La Ama De Llaves Guardó El Dinero Que Podía Salvar A Beltrán-yilux

Ernesto no quería verlo. La soberbia no siempre grita. A veces se sienta en una silla cara, se sirve whisky y repite que todo está bajo control mientras el piso se abre debajo.

Cuando la empresa quebró, la caída fue pública. La constructora cerró. Los socios desaparecieron. Los bancos empezaron a reclamar propiedades, cuentas, vehículos, obras inconclusas y hasta muebles que antes parecían parte natural del paisaje familiar.

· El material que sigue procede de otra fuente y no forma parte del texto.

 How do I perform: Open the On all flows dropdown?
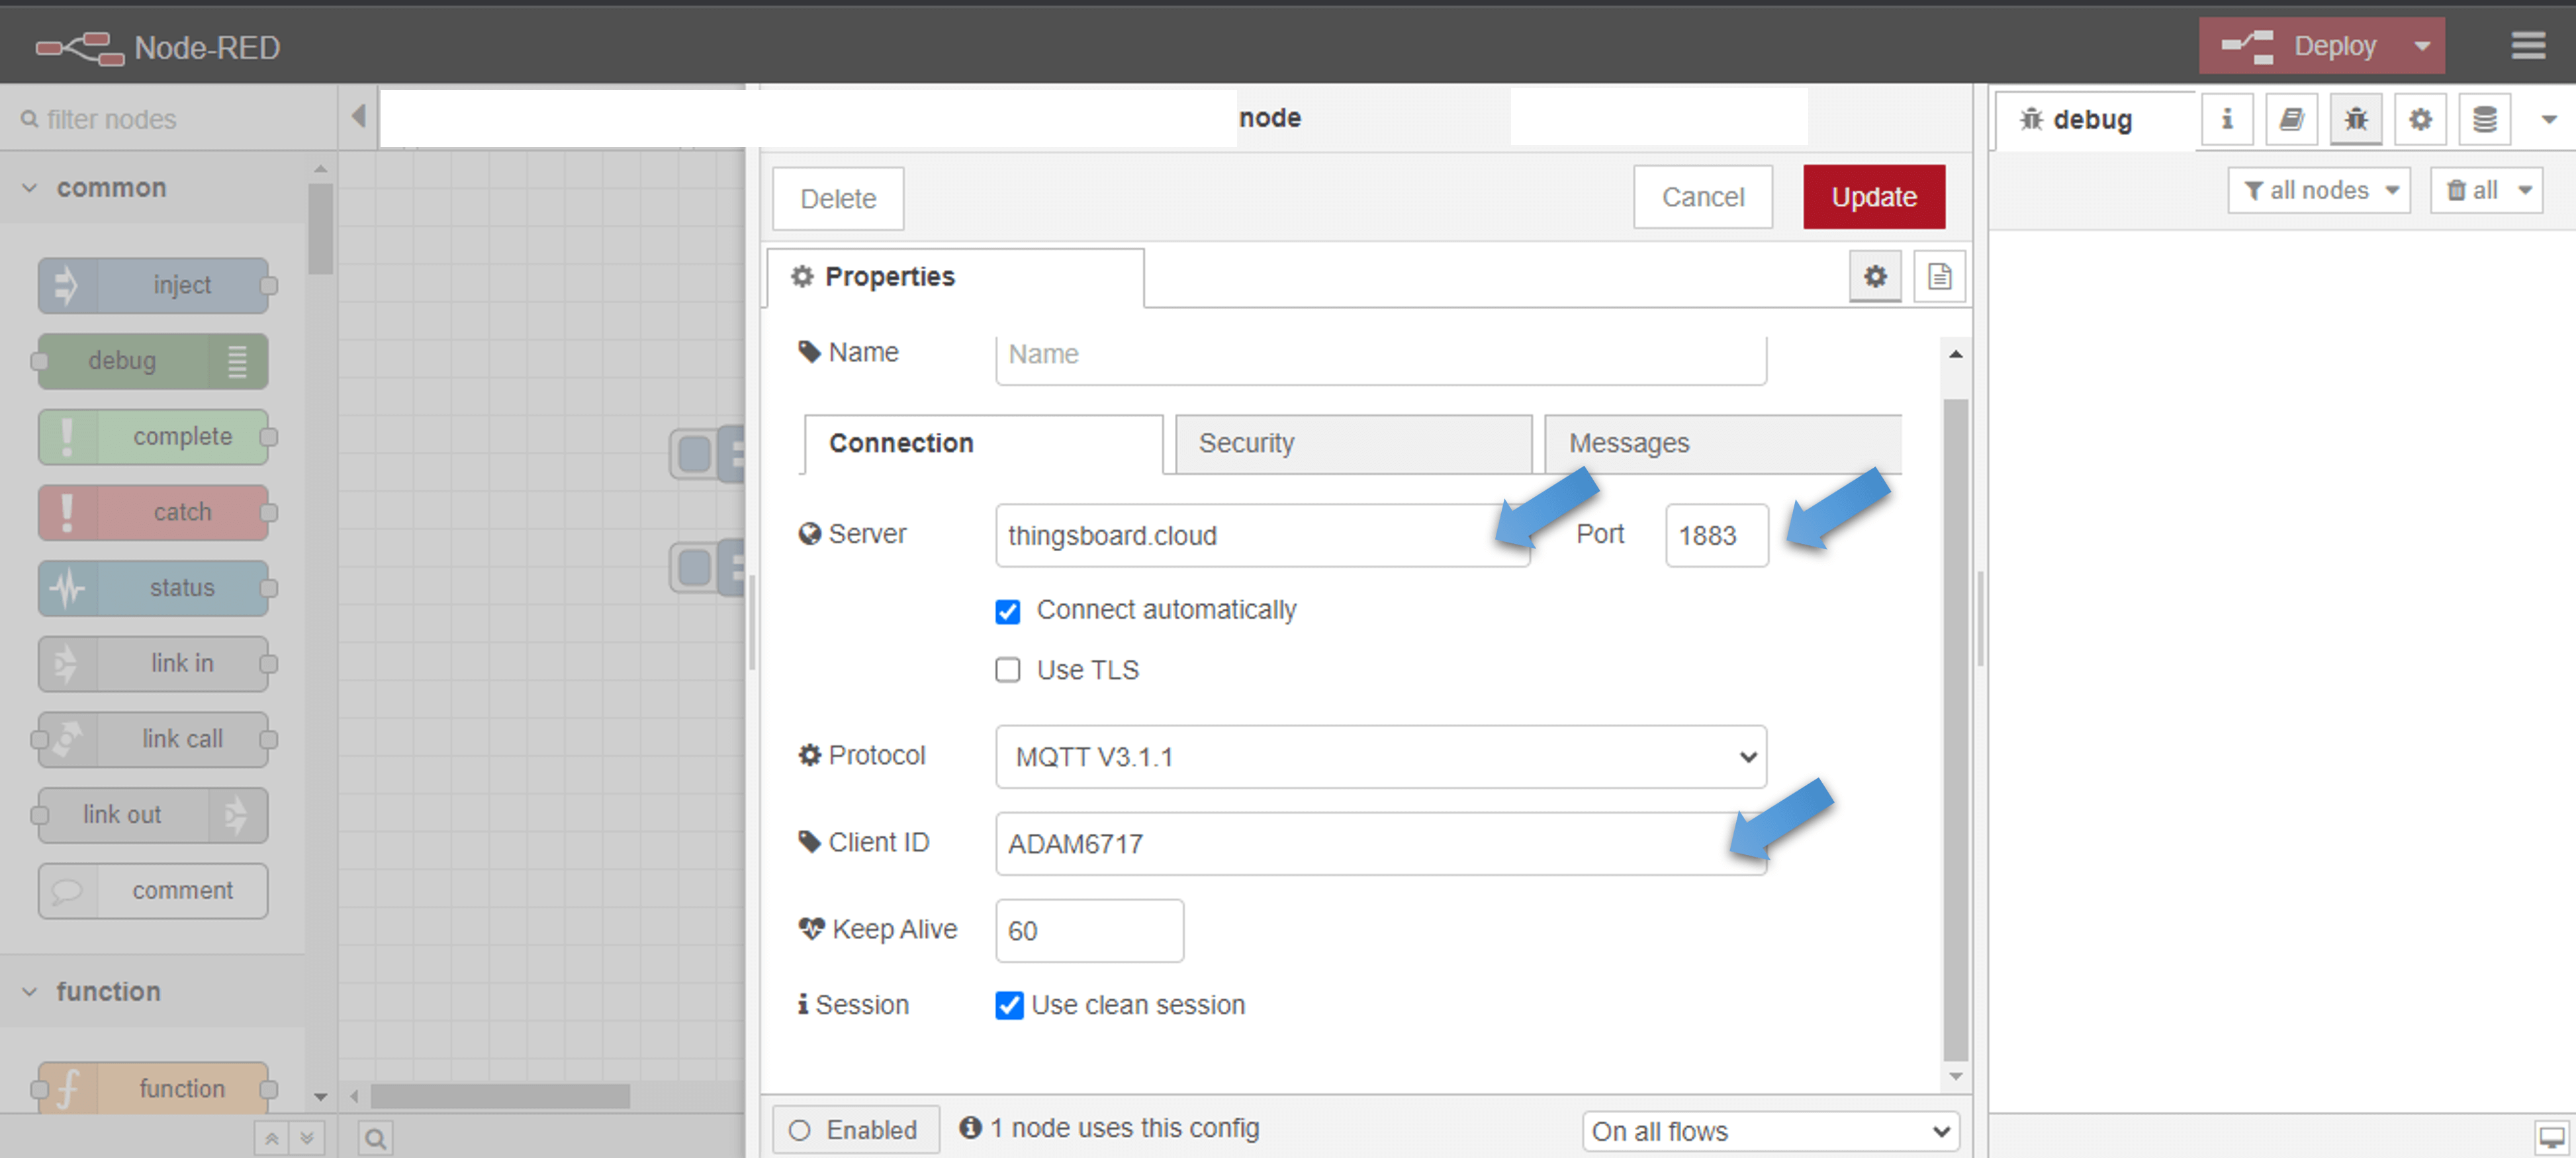coord(1770,1131)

Lorena se fue sin hacer ruido. No hubo gran pelea ni despedida dramática. Solo maletas, perfumes ausentes en el baño principal y una frase fría: ella no había nacido para vivir entre cobradores.

Rosa se quedó, y Ernesto nunca supo qué hacer con esa lealtad. Le incomodaba más que el desprecio, porque el desprecio confirmaba su ruina, pero la lealtad le exigía mirar su vergüenza de frente.

Tres meses pasaron sin que pudiera pagarle. Cada mañana encontraba café servido, camisas limpias, sopa caliente y esa discreción que Rosa manejaba como una manta sobre las heridas de los demás.

Cuando al fin le dijo «Rosa, no puedo seguir pagándote», esperaba reproche o renuncia. Rosa solo le puso una taza enfrente. El vapor subió entre los dos como una última forma de dignidad.

«Sé dónde tengo que estar, Don Ernesto», respondió. Él preguntó por qué. Rosa no miró las facturas. Miró la casa, las paredes, las habitaciones vacías, y dijo la frase que después Ernesto repetiría durante años.

«Porque cuando una casa se derrumba, alguien tiene que quedarse y recoger los pedazos». A Ernesto le dolió porque no tenía defensa contra eso. Había tenido abogados, seguros, chóferes, asistentes, tarjetas negras y socios brillantes.

Pero en el día real de la pérdida, solo quedaba una mujer con delantal. Días después llamó Héctor Salinas. La invitación a comer sonó amable, pero Ernesto llevaba demasiado tiempo reconociendo la lástima en voces educadas.